About two years ago, I switched to typing on the Dvorak keymap. That meant going from the Sholes "QWERTY" keymap:

 ` 1 2 3 4 5 6       7 8 9 0 - = \
    q w e r t       y u i o p [ ]
     a s d f g       h j k l ; '
      z x c v b       n m , . /

to August Dvorak's more efficiency-minded keymap:

 ` 1 2 3 4 5 6       7 8 9 0 [ ] \
    ' , . p y       f g c r l / =
     a o e u i       d h t n s -
      ; q j k x       b m w v z

It was just a matter of switching the keymap preferences on whatever computers I had to type on, and then a few days of acclimating to all the keys having moved.

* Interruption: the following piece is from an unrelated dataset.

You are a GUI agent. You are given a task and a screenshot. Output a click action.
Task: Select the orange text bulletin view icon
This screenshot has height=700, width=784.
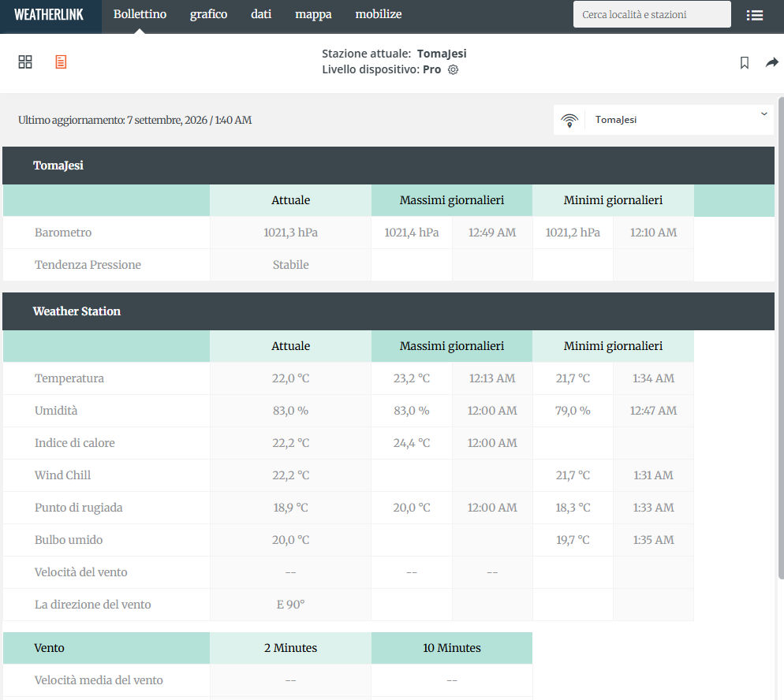tap(61, 62)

This had the two desired effects: my hands would no longer ache after marathon coding sessions, and no one ever touched my computer again.

But there was one side effect I hadn't anticipated: a different keymap means different kinds of typos. This became evident to me first on IRC -- since IRC is a medium characterized by people typing faster than they can think, typos abound:

  <Wuglife> I hear it's out on video now
  me> I know, I sow it a wook age.
  <Wuglife> sow?
  <Koolmodey> wook age?
  me> I mean I sAw it a wEEk agO.
  <Koolmodey> guh, how do you manage to aim for
     'e' and hit 'o' instead?  they're on
     different sides of the keyboard
  me> They're right next to eachother on mine.
     I use a Dvorak keyboard.  The middle row
     goes: "aoeuidhtns".
  <Koolmodey> that's because you're a communist
  me> columnist
  <Koolmodey> yea like dvorak
  me> different Dvorak.  August, not John.
  <Mugsy> whatEVERRRR
  <Wuglife> i like pie

Over time I did get the feeling that typos on a Dvorak keyboard were really consistently different. At least for me, the typos I'd made on QWERTY keyboards were either transposition ("hte" for "the") or hitting a key adjacent to the intended one. On a Dvorak, transposition errors are more or less the same, but adjacent-key errors are, naturally, rather different -- if you miss to the left or right of a QWERTY "e", you hit "w" or "r", but to the left or right of a Dvorak "e" is "o" and "u". So the equivalents of "fwlt" or "frlt" on a QWERTY become "folt" or "fult" on a Dvorak.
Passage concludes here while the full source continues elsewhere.